Menec has good arguments on race, but on class? Nope, cap and trade is
the privatisation of the air.
www.socialistreview.org.uk/article.php?articlenumber=9897
Capital's Dangerous Gimmick
by Patrick Bond, Rehana Dada and Graham Erion, December 2006
With climate change posing one of the gravest threats to capital
accumulation - not to mention humankind and our environment - it is
little wonder that economists such as Sir Nicholas Stern, establishment
politicians like Gordon Brown and Al Gore, and financiers at the World
Bank and the City of London have begun warning the public.
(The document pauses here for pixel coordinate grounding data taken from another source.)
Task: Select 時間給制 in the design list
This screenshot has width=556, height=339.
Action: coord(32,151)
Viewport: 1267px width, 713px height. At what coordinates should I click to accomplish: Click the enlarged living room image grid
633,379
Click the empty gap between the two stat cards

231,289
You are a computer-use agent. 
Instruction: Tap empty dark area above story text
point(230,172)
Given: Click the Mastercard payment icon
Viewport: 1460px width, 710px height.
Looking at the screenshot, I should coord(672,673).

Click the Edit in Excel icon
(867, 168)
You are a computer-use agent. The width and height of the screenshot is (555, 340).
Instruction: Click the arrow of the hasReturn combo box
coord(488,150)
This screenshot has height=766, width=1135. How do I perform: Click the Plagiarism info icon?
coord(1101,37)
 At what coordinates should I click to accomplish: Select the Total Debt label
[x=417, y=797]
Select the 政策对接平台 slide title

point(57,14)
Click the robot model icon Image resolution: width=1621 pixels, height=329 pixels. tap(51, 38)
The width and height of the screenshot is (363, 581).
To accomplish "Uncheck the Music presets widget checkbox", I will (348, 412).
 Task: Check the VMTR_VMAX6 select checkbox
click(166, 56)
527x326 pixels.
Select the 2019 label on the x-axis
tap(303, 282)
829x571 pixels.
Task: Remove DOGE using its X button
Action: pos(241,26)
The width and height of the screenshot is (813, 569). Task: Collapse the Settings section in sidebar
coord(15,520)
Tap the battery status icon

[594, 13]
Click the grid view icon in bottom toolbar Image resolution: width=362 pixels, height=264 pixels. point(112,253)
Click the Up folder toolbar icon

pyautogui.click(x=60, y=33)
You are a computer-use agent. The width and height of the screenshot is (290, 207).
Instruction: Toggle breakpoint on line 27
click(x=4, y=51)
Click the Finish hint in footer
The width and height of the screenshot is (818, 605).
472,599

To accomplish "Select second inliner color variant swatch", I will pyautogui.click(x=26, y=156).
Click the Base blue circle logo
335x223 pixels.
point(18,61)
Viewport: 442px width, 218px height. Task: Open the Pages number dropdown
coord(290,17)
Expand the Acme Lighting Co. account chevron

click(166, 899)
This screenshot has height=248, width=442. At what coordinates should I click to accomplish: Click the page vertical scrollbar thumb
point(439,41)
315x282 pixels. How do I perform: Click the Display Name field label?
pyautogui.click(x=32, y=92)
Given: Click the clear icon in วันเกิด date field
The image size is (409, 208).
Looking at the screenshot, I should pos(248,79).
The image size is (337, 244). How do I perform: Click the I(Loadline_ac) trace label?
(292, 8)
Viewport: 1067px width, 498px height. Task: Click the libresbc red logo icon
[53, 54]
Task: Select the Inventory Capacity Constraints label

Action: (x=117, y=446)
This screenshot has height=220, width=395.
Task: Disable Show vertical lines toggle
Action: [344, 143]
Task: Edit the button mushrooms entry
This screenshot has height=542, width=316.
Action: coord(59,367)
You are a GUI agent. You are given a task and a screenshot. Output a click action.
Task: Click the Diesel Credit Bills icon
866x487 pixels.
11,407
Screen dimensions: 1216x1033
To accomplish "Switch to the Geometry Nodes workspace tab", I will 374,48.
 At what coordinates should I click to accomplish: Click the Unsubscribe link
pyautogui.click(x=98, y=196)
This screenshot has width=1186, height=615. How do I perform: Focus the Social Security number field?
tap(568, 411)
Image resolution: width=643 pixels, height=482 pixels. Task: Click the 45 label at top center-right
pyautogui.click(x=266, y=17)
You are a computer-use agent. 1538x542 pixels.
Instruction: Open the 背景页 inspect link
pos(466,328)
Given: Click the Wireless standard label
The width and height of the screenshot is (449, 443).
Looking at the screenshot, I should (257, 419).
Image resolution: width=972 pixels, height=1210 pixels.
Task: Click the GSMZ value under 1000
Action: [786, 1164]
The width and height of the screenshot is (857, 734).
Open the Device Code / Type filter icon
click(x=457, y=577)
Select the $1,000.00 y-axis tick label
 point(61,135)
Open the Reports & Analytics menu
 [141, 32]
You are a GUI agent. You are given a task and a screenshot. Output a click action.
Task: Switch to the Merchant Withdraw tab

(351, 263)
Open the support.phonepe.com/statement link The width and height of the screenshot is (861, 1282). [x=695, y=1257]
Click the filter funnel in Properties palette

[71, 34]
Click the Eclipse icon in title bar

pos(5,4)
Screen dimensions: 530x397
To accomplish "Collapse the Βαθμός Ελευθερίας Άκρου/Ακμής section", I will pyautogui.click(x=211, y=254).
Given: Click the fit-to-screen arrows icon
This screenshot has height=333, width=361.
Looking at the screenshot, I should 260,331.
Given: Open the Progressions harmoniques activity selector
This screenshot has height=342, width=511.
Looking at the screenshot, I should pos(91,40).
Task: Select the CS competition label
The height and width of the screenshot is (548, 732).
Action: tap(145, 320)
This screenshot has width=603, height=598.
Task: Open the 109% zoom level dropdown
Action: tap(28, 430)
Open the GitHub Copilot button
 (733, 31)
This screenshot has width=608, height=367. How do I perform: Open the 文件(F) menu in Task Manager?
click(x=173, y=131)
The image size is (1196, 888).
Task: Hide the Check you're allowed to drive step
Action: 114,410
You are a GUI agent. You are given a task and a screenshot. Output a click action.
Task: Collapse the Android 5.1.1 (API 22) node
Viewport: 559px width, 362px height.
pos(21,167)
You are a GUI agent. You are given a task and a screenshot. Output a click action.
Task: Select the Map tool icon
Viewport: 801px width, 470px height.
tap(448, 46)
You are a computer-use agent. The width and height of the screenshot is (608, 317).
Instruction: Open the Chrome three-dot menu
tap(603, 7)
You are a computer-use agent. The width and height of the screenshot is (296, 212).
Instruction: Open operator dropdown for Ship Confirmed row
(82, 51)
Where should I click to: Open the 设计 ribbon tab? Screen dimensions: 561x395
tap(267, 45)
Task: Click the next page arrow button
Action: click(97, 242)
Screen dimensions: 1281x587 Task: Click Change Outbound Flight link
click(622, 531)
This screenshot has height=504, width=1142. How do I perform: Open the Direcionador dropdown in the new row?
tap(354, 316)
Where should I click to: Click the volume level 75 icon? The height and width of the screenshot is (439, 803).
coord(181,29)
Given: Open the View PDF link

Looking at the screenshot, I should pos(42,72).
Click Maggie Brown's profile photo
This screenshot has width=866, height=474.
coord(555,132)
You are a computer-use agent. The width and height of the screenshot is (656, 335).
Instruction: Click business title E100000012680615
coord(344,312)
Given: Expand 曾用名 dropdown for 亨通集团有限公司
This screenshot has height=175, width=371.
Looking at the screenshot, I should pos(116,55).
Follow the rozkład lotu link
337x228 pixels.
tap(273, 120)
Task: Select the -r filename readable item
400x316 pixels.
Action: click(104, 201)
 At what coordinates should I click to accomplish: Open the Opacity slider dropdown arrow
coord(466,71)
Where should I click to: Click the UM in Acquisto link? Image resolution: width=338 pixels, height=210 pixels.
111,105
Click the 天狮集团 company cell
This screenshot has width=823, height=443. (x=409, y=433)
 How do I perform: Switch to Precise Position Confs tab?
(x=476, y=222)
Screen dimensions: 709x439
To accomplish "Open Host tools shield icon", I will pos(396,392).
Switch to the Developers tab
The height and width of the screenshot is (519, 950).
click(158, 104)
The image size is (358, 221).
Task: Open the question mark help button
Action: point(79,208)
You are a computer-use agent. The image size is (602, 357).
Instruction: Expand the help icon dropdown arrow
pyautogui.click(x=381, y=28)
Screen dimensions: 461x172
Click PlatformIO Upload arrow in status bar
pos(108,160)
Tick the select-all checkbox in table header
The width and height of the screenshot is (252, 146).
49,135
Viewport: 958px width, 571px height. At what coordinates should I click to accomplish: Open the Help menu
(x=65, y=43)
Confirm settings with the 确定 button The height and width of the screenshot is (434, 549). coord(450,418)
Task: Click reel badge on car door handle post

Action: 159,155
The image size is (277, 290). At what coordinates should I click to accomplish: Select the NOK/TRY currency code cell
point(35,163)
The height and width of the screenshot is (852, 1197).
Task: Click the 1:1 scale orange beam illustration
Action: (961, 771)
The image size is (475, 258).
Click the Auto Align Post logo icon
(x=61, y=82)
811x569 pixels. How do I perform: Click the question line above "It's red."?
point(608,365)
They are all
pushing for more market solutions as the way to reduce carbon dioxide
emissions.
This was the key theory motivating capitalist states' support for the
Kyoto Protocol. And since February 2005, when the protocol was ratified
by Russia and formally came into effect, a great deal more money and
propaganda has been invested in the carbon market, including at a major
Nairobi climate conference last month.
Rather than forcing countries or firms to reduce their own greenhouse
gas emissions, Kyoto Protocol designers created a carbon market - from
thin air - and gave countries a minimal reduction target (5 percent from
1990 emissions levels, to be achieved by 2012). They can either meet
that target through their own reductions, or by purchasing emissions
credits from countries or firms that reduce their own greenhouse gasses
beyond their target level.
One of the key carbon trading mechanisms instituted by Kyoto is the
Clean Development Mechanism (CDM). This is an arrangement which enables
countries to offset their carbon targets by investing in emissions
reduction projects in other countries - such as tree planting or wind
power projects in the Third World.
But as Larry Lohmann from the British NGO Cornerhouse and the Durban
Group for Climate Justice remarks, "The distribution of carbon
allowances [the prerequisite for trading] constitutes one of the
largest, if not the largest, projects for creation and regressive
distribution of property rights in human history."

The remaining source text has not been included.